Print every one of the items below word for word, changing nothing.

____ Data excerpts

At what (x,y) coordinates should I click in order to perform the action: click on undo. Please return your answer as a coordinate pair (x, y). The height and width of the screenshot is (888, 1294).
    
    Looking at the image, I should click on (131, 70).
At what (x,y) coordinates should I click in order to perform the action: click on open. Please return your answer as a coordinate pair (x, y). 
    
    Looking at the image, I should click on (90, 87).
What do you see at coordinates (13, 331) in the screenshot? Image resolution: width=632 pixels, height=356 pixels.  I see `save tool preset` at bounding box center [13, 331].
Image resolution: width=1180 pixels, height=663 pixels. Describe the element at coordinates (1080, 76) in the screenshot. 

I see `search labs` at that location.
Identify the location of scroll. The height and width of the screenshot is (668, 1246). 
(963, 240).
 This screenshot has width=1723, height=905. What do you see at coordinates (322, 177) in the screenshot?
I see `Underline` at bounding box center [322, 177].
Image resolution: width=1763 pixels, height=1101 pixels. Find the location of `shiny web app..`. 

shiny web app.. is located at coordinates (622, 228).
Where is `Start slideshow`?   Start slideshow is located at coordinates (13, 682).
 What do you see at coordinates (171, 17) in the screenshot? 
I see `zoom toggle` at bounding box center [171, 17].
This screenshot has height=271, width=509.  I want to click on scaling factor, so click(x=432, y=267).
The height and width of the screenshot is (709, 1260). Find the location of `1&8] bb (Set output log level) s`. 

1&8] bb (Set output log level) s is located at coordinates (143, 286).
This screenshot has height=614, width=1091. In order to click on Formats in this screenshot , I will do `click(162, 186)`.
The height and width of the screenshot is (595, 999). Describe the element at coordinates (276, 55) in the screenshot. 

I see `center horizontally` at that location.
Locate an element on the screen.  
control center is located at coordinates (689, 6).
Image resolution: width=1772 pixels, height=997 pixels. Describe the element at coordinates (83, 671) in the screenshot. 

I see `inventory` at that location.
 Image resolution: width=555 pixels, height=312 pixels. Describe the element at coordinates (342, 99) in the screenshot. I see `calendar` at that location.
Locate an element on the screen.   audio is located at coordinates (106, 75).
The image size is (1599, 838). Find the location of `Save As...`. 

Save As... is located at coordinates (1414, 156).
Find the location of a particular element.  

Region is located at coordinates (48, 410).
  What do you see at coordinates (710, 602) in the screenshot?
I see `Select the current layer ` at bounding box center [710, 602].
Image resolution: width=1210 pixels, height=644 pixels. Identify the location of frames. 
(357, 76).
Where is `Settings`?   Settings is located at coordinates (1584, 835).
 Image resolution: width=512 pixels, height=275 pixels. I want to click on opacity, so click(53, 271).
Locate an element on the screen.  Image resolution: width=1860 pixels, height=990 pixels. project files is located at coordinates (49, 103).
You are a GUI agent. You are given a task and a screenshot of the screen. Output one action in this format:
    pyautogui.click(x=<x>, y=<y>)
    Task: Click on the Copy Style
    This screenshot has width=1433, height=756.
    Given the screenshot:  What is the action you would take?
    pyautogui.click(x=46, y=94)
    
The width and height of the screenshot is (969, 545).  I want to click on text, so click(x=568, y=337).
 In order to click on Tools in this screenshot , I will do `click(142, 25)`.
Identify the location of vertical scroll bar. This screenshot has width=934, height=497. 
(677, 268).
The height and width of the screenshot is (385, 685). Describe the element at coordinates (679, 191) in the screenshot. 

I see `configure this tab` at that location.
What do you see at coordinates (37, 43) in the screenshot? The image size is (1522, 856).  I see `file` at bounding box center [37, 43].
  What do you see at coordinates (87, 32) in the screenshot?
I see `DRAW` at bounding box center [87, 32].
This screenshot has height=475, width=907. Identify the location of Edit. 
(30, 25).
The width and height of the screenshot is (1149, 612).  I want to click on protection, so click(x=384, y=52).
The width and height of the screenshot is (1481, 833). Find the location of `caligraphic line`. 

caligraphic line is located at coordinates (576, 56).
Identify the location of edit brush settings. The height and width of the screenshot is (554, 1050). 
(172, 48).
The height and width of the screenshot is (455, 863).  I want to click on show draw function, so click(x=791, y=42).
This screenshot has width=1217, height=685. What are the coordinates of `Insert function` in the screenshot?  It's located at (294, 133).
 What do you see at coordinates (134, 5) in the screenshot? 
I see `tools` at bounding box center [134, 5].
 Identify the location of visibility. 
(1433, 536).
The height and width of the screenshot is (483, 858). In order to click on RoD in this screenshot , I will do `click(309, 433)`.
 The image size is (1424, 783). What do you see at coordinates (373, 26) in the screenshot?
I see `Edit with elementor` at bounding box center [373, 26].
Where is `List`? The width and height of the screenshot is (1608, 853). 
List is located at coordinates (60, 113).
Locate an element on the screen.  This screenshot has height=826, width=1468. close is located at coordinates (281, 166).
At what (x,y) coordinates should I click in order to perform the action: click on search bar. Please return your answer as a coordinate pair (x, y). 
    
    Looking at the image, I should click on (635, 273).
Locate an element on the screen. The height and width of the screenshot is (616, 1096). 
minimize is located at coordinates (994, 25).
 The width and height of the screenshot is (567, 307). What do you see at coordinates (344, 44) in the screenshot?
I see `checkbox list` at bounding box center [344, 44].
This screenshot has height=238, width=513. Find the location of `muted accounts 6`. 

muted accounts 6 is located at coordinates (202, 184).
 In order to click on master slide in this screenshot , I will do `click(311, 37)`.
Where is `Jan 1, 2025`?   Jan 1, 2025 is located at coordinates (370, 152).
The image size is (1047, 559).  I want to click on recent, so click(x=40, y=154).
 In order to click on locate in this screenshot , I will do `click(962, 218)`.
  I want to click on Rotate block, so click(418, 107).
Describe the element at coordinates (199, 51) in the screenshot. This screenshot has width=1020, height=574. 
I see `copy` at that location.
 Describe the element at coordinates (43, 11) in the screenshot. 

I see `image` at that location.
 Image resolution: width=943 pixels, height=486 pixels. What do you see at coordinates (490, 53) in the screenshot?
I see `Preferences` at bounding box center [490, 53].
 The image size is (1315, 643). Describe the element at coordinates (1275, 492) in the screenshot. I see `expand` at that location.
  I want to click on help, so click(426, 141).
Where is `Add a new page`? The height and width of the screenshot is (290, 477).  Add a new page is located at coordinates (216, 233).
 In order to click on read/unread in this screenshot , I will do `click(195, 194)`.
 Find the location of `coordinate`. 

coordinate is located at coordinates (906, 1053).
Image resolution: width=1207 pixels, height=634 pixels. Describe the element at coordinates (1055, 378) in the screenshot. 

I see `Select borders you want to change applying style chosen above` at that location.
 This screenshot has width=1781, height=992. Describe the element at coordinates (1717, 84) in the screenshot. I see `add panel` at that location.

________

# Solved exercise:
At what (x,y) coordinates should I click in order to perform the action: click on undo. Please return your answer as a coordinate pair (x, y). The height and width of the screenshot is (888, 1294).
    
    Looking at the image, I should click on (131, 70).
At what (x,y) coordinates should I click in order to perform the action: click on open. Please return your answer as a coordinate pair (x, y). 
    
    Looking at the image, I should click on (90, 87).
What do you see at coordinates (13, 331) in the screenshot? Image resolution: width=632 pixels, height=356 pixels.  I see `save tool preset` at bounding box center [13, 331].
Image resolution: width=1180 pixels, height=663 pixels. Describe the element at coordinates (1080, 76) in the screenshot. 

I see `search labs` at that location.
Identify the location of scroll. The height and width of the screenshot is (668, 1246). 
(963, 240).
 This screenshot has width=1723, height=905. What do you see at coordinates (322, 177) in the screenshot?
I see `Underline` at bounding box center [322, 177].
Image resolution: width=1763 pixels, height=1101 pixels. Find the location of `shiny web app..`. 

shiny web app.. is located at coordinates (622, 228).
Where is `Start slideshow`?   Start slideshow is located at coordinates (13, 682).
 What do you see at coordinates (171, 17) in the screenshot? 
I see `zoom toggle` at bounding box center [171, 17].
This screenshot has height=271, width=509.  I want to click on scaling factor, so click(x=432, y=267).
The height and width of the screenshot is (709, 1260). Find the location of `1&8] bb (Set output log level) s`. 

1&8] bb (Set output log level) s is located at coordinates (143, 286).
This screenshot has height=614, width=1091. In order to click on Formats in this screenshot , I will do `click(162, 186)`.
The height and width of the screenshot is (595, 999). Describe the element at coordinates (276, 55) in the screenshot. 

I see `center horizontally` at that location.
Locate an element on the screen.  
control center is located at coordinates (689, 6).
Image resolution: width=1772 pixels, height=997 pixels. Describe the element at coordinates (83, 671) in the screenshot. 

I see `inventory` at that location.
 Image resolution: width=555 pixels, height=312 pixels. Describe the element at coordinates (342, 99) in the screenshot. I see `calendar` at that location.
Locate an element on the screen.   audio is located at coordinates (106, 75).
The image size is (1599, 838). Find the location of `Save As...`. 

Save As... is located at coordinates (1414, 156).
Find the location of a particular element.  

Region is located at coordinates (48, 410).
  What do you see at coordinates (710, 602) in the screenshot?
I see `Select the current layer ` at bounding box center [710, 602].
Image resolution: width=1210 pixels, height=644 pixels. Identify the location of frames. 
(357, 76).
Where is `Settings`?   Settings is located at coordinates (1584, 835).
 Image resolution: width=512 pixels, height=275 pixels. I want to click on opacity, so click(53, 271).
Locate an element on the screen.  Image resolution: width=1860 pixels, height=990 pixels. project files is located at coordinates (49, 103).
You are a GUI agent. You are given a task and a screenshot of the screen. Output one action in this format:
    pyautogui.click(x=<x>, y=<y>)
    Task: Click on the Copy Style
    This screenshot has width=1433, height=756.
    Given the screenshot:  What is the action you would take?
    pyautogui.click(x=46, y=94)
    
The width and height of the screenshot is (969, 545).  I want to click on text, so click(x=568, y=337).
 In order to click on Tools in this screenshot , I will do `click(142, 25)`.
Identify the location of vertical scroll bar. This screenshot has width=934, height=497. 
(677, 268).
The height and width of the screenshot is (385, 685). Describe the element at coordinates (679, 191) in the screenshot. 

I see `configure this tab` at that location.
What do you see at coordinates (37, 43) in the screenshot? The image size is (1522, 856).  I see `file` at bounding box center [37, 43].
  What do you see at coordinates (87, 32) in the screenshot?
I see `DRAW` at bounding box center [87, 32].
This screenshot has height=475, width=907. Identify the location of Edit. 
(30, 25).
The width and height of the screenshot is (1149, 612).  I want to click on protection, so click(x=384, y=52).
The width and height of the screenshot is (1481, 833). Find the location of `caligraphic line`. 

caligraphic line is located at coordinates (576, 56).
Identify the location of edit brush settings. The height and width of the screenshot is (554, 1050). 
(172, 48).
The height and width of the screenshot is (455, 863).  I want to click on show draw function, so click(x=791, y=42).
This screenshot has width=1217, height=685. What are the coordinates of `Insert function` in the screenshot?  It's located at (294, 133).
 What do you see at coordinates (134, 5) in the screenshot? 
I see `tools` at bounding box center [134, 5].
 Identify the location of visibility. 
(1433, 536).
The height and width of the screenshot is (483, 858). In order to click on RoD in this screenshot , I will do `click(309, 433)`.
 The image size is (1424, 783). What do you see at coordinates (373, 26) in the screenshot?
I see `Edit with elementor` at bounding box center [373, 26].
Where is `List`? The width and height of the screenshot is (1608, 853). 
List is located at coordinates (60, 113).
Locate an element on the screen.  This screenshot has height=826, width=1468. close is located at coordinates (281, 166).
At what (x,y) coordinates should I click in order to perform the action: click on search bar. Please return your answer as a coordinate pair (x, y). 
    
    Looking at the image, I should click on (635, 273).
Locate an element on the screen. The height and width of the screenshot is (616, 1096). 
minimize is located at coordinates (994, 25).
 The width and height of the screenshot is (567, 307). What do you see at coordinates (344, 44) in the screenshot?
I see `checkbox list` at bounding box center [344, 44].
This screenshot has height=238, width=513. Find the location of `muted accounts 6`. 

muted accounts 6 is located at coordinates (202, 184).
 In order to click on master slide in this screenshot , I will do `click(311, 37)`.
Where is `Jan 1, 2025`?   Jan 1, 2025 is located at coordinates (370, 152).
The image size is (1047, 559).  I want to click on recent, so click(x=40, y=154).
 In order to click on locate in this screenshot , I will do `click(962, 218)`.
  I want to click on Rotate block, so click(418, 107).
Describe the element at coordinates (199, 51) in the screenshot. This screenshot has width=1020, height=574. 
I see `copy` at that location.
 Describe the element at coordinates (43, 11) in the screenshot. 

I see `image` at that location.
 Image resolution: width=943 pixels, height=486 pixels. What do you see at coordinates (490, 53) in the screenshot?
I see `Preferences` at bounding box center [490, 53].
 The image size is (1315, 643). Describe the element at coordinates (1275, 492) in the screenshot. I see `expand` at that location.
  I want to click on help, so click(426, 141).
Where is `Add a new page`? The height and width of the screenshot is (290, 477).  Add a new page is located at coordinates (216, 233).
 In order to click on read/unread in this screenshot , I will do `click(195, 194)`.
 Find the location of `coordinate`. 

coordinate is located at coordinates (906, 1053).
Image resolution: width=1207 pixels, height=634 pixels. Describe the element at coordinates (1055, 378) in the screenshot. 

I see `Select borders you want to change applying style chosen above` at that location.
 This screenshot has width=1781, height=992. Describe the element at coordinates (1717, 84) in the screenshot. I see `add panel` at that location.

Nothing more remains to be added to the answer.